• [DOCUMENT]:

──────────

ANT is a proprietary (but open access) multicast wireless sensor network technology designed and marketed by ANT Wireless (a division of Garmin Canada). It provides personal area networks (PANs), primarily for activity trackers. ANT was introduced by Dynastream Innovations in 2003, followed by the low-power standard ANT+ in 2004, before Dynastream was bought by Garmin in 2006. 

ANT defines a wireless communications protocol stack that enables hardware operating in the 2.4 GHz ISM band to communicate by establishing standard rules for co-existence, data representation, signalling, authentication, and error detection. It is conceptually similar to Bluetooth low energy, but is oriented towards use with sensors.

 the ANT website lists almost 200 brands using ANT technology. Samsung and, to a lesser part, Fujitsu, HTC, Kyocera, Nokia and Sharp added native support (without the use of a USB adapter) to their smartphones, with Samsung starting support with the Galaxy S4 and ending support with the Galaxy S20 line.

──────────

• [DATA LINES]:
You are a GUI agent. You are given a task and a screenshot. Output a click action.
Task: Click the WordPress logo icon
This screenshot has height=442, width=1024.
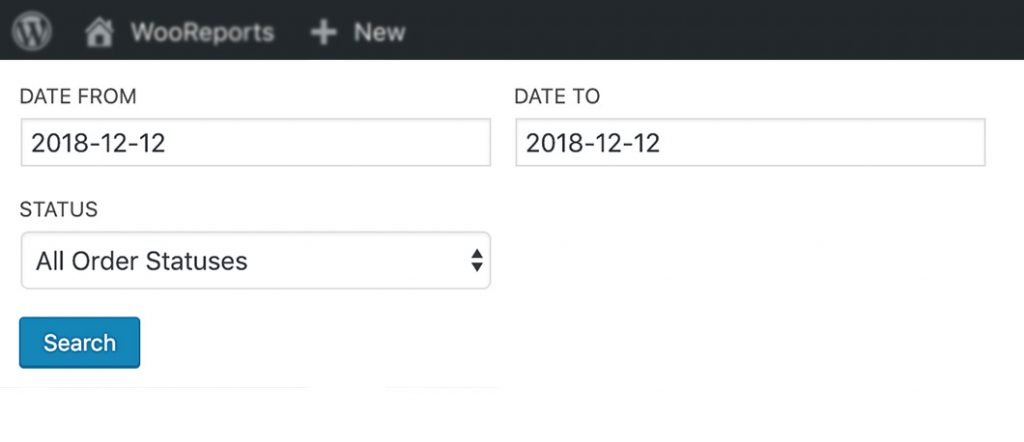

──────────

• [WORK TO DO]:
A – Rewrite the ANT article starting at "ANT is a proprietary" and ending at "Garmin in 2006.", with "activity trackers" changed to "fitness devices".
B – Answer these from the ANT article:
(i) In what year was ANT+ introduced?
(ii) In what band does ANT hardware operate?
(iii) With which Samsung line did native ANT support end?
C – Carry on the ANT wireless technology article from its last sentence.
This data has nothing to do with the ANT wireless technology article.

• [TASK-BY-TASK ANSWERS]:
A –
ANT is a proprietary (but open access) multicast wireless sensor network technology designed and marketed by ANT Wireless (a division of Garmin Canada). It provides personal area networks (PANs), primarily for fitness devices. ANT was introduced by Dynastream Innovations in 2003, followed by the low-power standard ANT+ in 2004, before Dynastream was bought by Garmin in 2006.

B –
(i) 2004
(ii) The 2.4 GHz ISM band
(iii) The Galaxy S20 line

C –
Overview
ANT-powered nodes are capable of acting as sources or sinks within a wireless sensor network concurrently. This means the nodes can act as transmitters, receivers, or transceivers to route traffic to other nodes. In addition, every node is capable of determining when to transmit based on the activity of its neighbors.

Technical information
ANT can be configured to spend long periods in a low-power sleep mode (consuming of the order of microamps of current), wake up briefly to communicate (when consumption rises to a peak of 22mA (at -5dB) during reception and 13.5mA (at -5 dB) during transmission) and return to sleep mode. Average current consumption for low message rates is less than 60 microamps on some devices.

Each ANT channel consists of one or more transmitting nodes and one or more receiving nodes, depending on the network topology. Any node can transmit or receive, so the channels are bi-directional.

ANT accommodates three types of messaging: broadcast, acknowledged, and burst. Broadcast is a one-way communication from one node to another (or many). The receiving node(s) transmit no acknowledgment, but the receiving node may still send messages back to the transmitting node. This technique is suited to sensor applications and is the most economical method of operation.

Acknowledged messaging confirms receipt of data packets. The transmitter is informed of success or failure, although there are no retransmissions. This technique is suited to control applications.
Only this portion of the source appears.